Collected data:

---

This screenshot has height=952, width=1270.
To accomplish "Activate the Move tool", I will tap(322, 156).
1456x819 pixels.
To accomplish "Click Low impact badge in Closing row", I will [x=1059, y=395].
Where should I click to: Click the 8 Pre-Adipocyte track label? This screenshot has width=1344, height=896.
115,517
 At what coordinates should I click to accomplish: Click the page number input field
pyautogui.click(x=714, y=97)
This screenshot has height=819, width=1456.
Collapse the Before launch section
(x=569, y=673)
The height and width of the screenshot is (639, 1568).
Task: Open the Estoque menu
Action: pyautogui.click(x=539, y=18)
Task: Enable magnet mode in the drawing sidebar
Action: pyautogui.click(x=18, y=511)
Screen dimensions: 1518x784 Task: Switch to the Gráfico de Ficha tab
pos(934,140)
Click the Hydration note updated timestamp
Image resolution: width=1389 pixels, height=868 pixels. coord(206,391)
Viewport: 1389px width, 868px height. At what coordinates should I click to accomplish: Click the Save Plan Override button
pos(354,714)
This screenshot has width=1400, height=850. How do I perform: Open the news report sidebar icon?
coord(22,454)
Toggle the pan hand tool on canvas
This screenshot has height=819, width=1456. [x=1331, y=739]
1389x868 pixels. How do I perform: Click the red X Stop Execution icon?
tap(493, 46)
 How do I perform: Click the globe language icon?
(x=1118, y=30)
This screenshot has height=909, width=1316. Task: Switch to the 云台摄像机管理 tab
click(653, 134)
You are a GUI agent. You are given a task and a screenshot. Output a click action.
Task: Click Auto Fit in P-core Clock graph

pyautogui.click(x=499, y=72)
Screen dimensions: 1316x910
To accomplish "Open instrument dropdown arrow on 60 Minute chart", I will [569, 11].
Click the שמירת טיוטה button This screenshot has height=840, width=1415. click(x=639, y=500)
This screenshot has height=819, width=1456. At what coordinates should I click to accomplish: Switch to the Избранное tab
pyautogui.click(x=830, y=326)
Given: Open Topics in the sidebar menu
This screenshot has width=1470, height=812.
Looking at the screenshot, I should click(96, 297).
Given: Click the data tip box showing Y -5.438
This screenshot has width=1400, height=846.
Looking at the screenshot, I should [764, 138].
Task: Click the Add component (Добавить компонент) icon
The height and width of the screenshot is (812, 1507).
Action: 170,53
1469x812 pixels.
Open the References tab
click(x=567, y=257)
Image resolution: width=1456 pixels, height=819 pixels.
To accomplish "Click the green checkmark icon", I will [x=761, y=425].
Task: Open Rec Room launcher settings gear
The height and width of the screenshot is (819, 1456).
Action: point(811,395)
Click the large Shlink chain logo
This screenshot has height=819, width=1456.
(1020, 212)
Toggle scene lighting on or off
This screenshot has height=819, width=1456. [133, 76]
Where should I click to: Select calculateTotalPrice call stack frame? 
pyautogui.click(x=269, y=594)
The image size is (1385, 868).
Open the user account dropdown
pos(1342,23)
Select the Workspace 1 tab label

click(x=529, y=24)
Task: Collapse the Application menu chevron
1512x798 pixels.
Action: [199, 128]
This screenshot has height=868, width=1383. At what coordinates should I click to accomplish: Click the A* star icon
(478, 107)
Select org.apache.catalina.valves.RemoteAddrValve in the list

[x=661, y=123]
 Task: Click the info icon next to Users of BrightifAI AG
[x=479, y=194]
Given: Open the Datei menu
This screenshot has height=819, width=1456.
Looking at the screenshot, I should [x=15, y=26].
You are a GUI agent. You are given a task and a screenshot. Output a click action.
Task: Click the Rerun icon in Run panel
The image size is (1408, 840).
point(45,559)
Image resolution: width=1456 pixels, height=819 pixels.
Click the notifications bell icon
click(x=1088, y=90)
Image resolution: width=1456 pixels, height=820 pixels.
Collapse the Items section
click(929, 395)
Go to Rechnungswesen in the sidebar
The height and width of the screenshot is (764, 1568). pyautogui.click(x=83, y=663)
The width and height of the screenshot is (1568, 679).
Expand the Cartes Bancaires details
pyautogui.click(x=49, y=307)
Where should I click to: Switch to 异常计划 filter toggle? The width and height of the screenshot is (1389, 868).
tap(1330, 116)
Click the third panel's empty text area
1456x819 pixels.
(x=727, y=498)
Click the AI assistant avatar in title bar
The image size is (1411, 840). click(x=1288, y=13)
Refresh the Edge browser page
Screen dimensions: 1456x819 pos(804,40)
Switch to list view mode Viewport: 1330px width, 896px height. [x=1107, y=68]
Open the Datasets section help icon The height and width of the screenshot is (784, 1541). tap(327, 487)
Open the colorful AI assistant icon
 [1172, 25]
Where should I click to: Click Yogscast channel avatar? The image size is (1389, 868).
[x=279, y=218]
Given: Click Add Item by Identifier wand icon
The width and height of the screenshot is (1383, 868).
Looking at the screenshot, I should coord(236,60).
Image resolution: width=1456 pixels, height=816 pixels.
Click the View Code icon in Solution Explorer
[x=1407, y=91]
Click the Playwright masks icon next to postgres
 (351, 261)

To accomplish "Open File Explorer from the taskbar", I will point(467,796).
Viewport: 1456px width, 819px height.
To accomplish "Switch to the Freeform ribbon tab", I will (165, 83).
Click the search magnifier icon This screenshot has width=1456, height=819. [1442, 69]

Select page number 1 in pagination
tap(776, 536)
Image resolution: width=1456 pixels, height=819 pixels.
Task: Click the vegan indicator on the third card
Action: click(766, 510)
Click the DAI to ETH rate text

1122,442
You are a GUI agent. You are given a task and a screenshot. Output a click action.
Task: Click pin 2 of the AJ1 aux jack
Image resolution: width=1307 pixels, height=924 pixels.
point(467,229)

---

* [Problem to work on]:
The required output is the full set of entries, reproduced verbatim.

* [Solution to the problem]:
This screenshot has height=952, width=1270.
To accomplish "Activate the Move tool", I will tap(322, 156).
1456x819 pixels.
To accomplish "Click Low impact badge in Closing row", I will [x=1059, y=395].
Where should I click to: Click the 8 Pre-Adipocyte track label? This screenshot has width=1344, height=896.
115,517
 At what coordinates should I click to accomplish: Click the page number input field
pyautogui.click(x=714, y=97)
This screenshot has height=819, width=1456.
Collapse the Before launch section
(x=569, y=673)
The height and width of the screenshot is (639, 1568).
Task: Open the Estoque menu
Action: pyautogui.click(x=539, y=18)
Task: Enable magnet mode in the drawing sidebar
Action: pyautogui.click(x=18, y=511)
Screen dimensions: 1518x784 Task: Switch to the Gráfico de Ficha tab
pos(934,140)
Click the Hydration note updated timestamp
Image resolution: width=1389 pixels, height=868 pixels. coord(206,391)
Viewport: 1389px width, 868px height. At what coordinates should I click to accomplish: Click the Save Plan Override button
pos(354,714)
This screenshot has width=1400, height=850. How do I perform: Open the news report sidebar icon?
coord(22,454)
Toggle the pan hand tool on canvas
This screenshot has height=819, width=1456. [x=1331, y=739]
1389x868 pixels. How do I perform: Click the red X Stop Execution icon?
tap(493, 46)
 How do I perform: Click the globe language icon?
(x=1118, y=30)
This screenshot has height=909, width=1316. Task: Switch to the 云台摄像机管理 tab
click(653, 134)
You are a GUI agent. You are given a task and a screenshot. Output a click action.
Task: Click Auto Fit in P-core Clock graph

pyautogui.click(x=499, y=72)
Screen dimensions: 1316x910
To accomplish "Open instrument dropdown arrow on 60 Minute chart", I will [569, 11].
Click the שמירת טיוטה button This screenshot has height=840, width=1415. click(x=639, y=500)
This screenshot has height=819, width=1456. At what coordinates should I click to accomplish: Switch to the Избранное tab
pyautogui.click(x=830, y=326)
Given: Open Topics in the sidebar menu
This screenshot has width=1470, height=812.
Looking at the screenshot, I should click(96, 297).
Given: Click the data tip box showing Y -5.438
This screenshot has width=1400, height=846.
Looking at the screenshot, I should [764, 138].
Task: Click the Add component (Добавить компонент) icon
The height and width of the screenshot is (812, 1507).
Action: 170,53
1469x812 pixels.
Open the References tab
click(x=567, y=257)
Image resolution: width=1456 pixels, height=819 pixels.
To accomplish "Click the green checkmark icon", I will [x=761, y=425].
Task: Open Rec Room launcher settings gear
The height and width of the screenshot is (819, 1456).
Action: point(811,395)
Click the large Shlink chain logo
This screenshot has height=819, width=1456.
(1020, 212)
Toggle scene lighting on or off
This screenshot has height=819, width=1456. [133, 76]
Where should I click to: Select calculateTotalPrice call stack frame? 
pyautogui.click(x=269, y=594)
The image size is (1385, 868).
Open the user account dropdown
pos(1342,23)
Select the Workspace 1 tab label

click(x=529, y=24)
Task: Collapse the Application menu chevron
1512x798 pixels.
Action: [199, 128]
This screenshot has height=868, width=1383. At what coordinates should I click to accomplish: Click the A* star icon
(478, 107)
Select org.apache.catalina.valves.RemoteAddrValve in the list

[x=661, y=123]
 Task: Click the info icon next to Users of BrightifAI AG
[x=479, y=194]
Given: Open the Datei menu
This screenshot has height=819, width=1456.
Looking at the screenshot, I should [x=15, y=26].
You are a GUI agent. You are given a task and a screenshot. Output a click action.
Task: Click the Rerun icon in Run panel
The image size is (1408, 840).
point(45,559)
Image resolution: width=1456 pixels, height=819 pixels.
Click the notifications bell icon
click(x=1088, y=90)
Image resolution: width=1456 pixels, height=820 pixels.
Collapse the Items section
click(929, 395)
Go to Rechnungswesen in the sidebar
The height and width of the screenshot is (764, 1568). pyautogui.click(x=83, y=663)
The width and height of the screenshot is (1568, 679).
Expand the Cartes Bancaires details
pyautogui.click(x=49, y=307)
Where should I click to: Switch to 异常计划 filter toggle? The width and height of the screenshot is (1389, 868).
tap(1330, 116)
Click the third panel's empty text area
1456x819 pixels.
(x=727, y=498)
Click the AI assistant avatar in title bar
The image size is (1411, 840). click(x=1288, y=13)
Refresh the Edge browser page
Screen dimensions: 1456x819 pos(804,40)
Switch to list view mode Viewport: 1330px width, 896px height. [x=1107, y=68]
Open the Datasets section help icon The height and width of the screenshot is (784, 1541). tap(327, 487)
Open the colorful AI assistant icon
 [1172, 25]
Where should I click to: Click Yogscast channel avatar? The image size is (1389, 868).
[x=279, y=218]
Given: Click Add Item by Identifier wand icon
The width and height of the screenshot is (1383, 868).
Looking at the screenshot, I should coord(236,60).
Image resolution: width=1456 pixels, height=816 pixels.
Click the View Code icon in Solution Explorer
[x=1407, y=91]
Click the Playwright masks icon next to postgres
 (351, 261)

To accomplish "Open File Explorer from the taskbar", I will point(467,796).
Viewport: 1456px width, 819px height.
To accomplish "Switch to the Freeform ribbon tab", I will (165, 83).
Click the search magnifier icon This screenshot has width=1456, height=819. [1442, 69]

Select page number 1 in pagination
tap(776, 536)
Image resolution: width=1456 pixels, height=819 pixels.
Task: Click the vegan indicator on the third card
Action: click(766, 510)
Click the DAI to ETH rate text

1122,442
You are a GUI agent. You are given a task and a screenshot. Output a click action.
Task: Click pin 2 of the AJ1 aux jack
Image resolution: width=1307 pixels, height=924 pixels.
point(467,229)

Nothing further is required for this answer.